Volume 13, Issue Supplement, 2015
Dualismes: Doctrines religieuses et traditions philosophiques
Heteros theos comme approche du dualisme dans la pensée d’Origene
Of all the approaches to the concept of dualism in Origen’s thought, this article concerns the issue which does not seem very obvious : his understanding of the expression heteros theos. Is it possible to call Jesus “the other God”, existing aside from the only God ? Thanks to the Dialogue with Heraclides, we can judge the profundity of the issue. According to the Dialogue, heteros theos resembles the language used by Marcion, in which “the other God” means the Demiurge, an antagonist of the merciful God. But the expression also invokes the Judeo‑Christian inspired Christology, in which “the other God” signifies a manifestation of the God Jehovah, or a secondary deity, subordinate to Jehovah. In his other writings, Origen usually avoids calling Christ heteros theos, precisely because of the similarity to marcionism and monarchianism.

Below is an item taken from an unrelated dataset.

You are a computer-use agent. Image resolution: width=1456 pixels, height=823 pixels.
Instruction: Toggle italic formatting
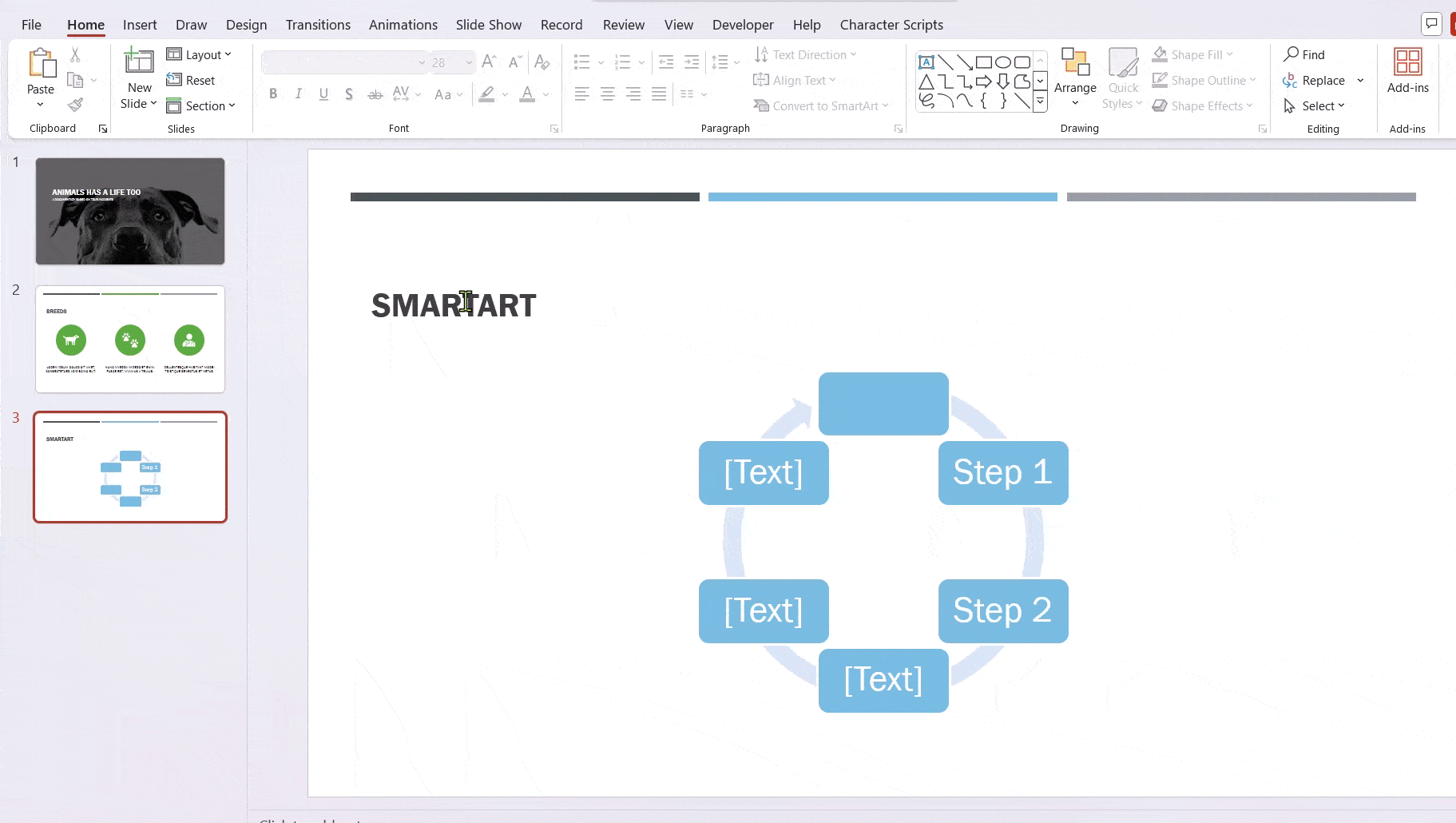298,94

However, forced to resolve the theological problem presented in the Dialogue, Origen decides to explain the meaning of the term “heteros”. His explanations are inspired by Aristotle’s categories, much simplified and illustrated by examples from the Bible. Origen shows that “difference” can be understood as opposition, but there are other possible interpretations of the term. More than anything, it is relative towards a particular characteristic. Origen’s argumentation, in comparison with other discussions concerning the term (Justin Martyr and Tryphon, Peter and Simon the Magician), illustrates that the understanding of God as “different” may lead to the emergence of dualistic concepts, which are often very radical.